O G7 é um fórum que reúne algumas das principais economias avançadas do mundo para discutir temas como economia, segurança, clima e geopolítica. Integram o grupo os Estados Unidos, o Canadá, o Reino Unido, a França, a Alemanha, a Itália e o Japão, além da União Europeia (UE) como participante. O Brasil não é membro, mas pode ser convidado para reuniões ampliadas, como ocorre nesta edição da cúpula, realizada em Évian-les-Bains, na França.
Durante o registro oficial, Lula ficou posicionado ao lado do primeiro-ministro da Alemanha, Friedrich Merz. Atrás do presidente brasileiro estava a presidente da Comissão Europeia, Ursula von der Leyen. Diferentemente do ano anterior, Donald Trump participou do chamado “retrato de família” e ficou ao lado do anfitrião do encontro, o presidente francês Emmanuel Macron.

Após a fotografia oficial, Lula conversou brevemente com Ursula von der Leyen no local.

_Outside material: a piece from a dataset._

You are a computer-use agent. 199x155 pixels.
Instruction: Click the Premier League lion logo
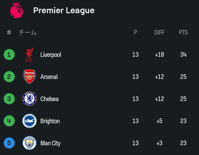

Há previsão de uma reunião bilateral entre ambos ainda nesta terça-feira, às 17h20, no horário local, com a participação do presidente do Conselho Europeu, António Costa. Durante o encontro, Trump passou pelos participantes, cumprimentando vários líderes presentes, mas sem registro de cumprimento a Lula.
Paralelamente, a relação entre Brasil e Estados Unidos enfrenta atualmente tensão após a conclusão de uma investigação comercial norte-americana que propõe tarifas de 25% sobre exportações brasileiras. Segundo o Escritório do Representante de Comércio dos Estados Unidos (USTR, na sigla em inglês), o Brasil adotaria práticas consideradas “irrazoáveis”, com impactos sobre empresas norte-americanas, incluindo temas relacionados ao Pix, a políticas ambientais, ao combate à corrupção e à proteção da propriedade intelectual.
A medida ainda não entrou em vigor e depende de consultas públicas, com decisão final prevista para julho. O governo brasileiro classificou a proposta como inaceitável e criticou a adoção de medidas unilaterais, elevando o nível de tensão diplomática entre os dois países.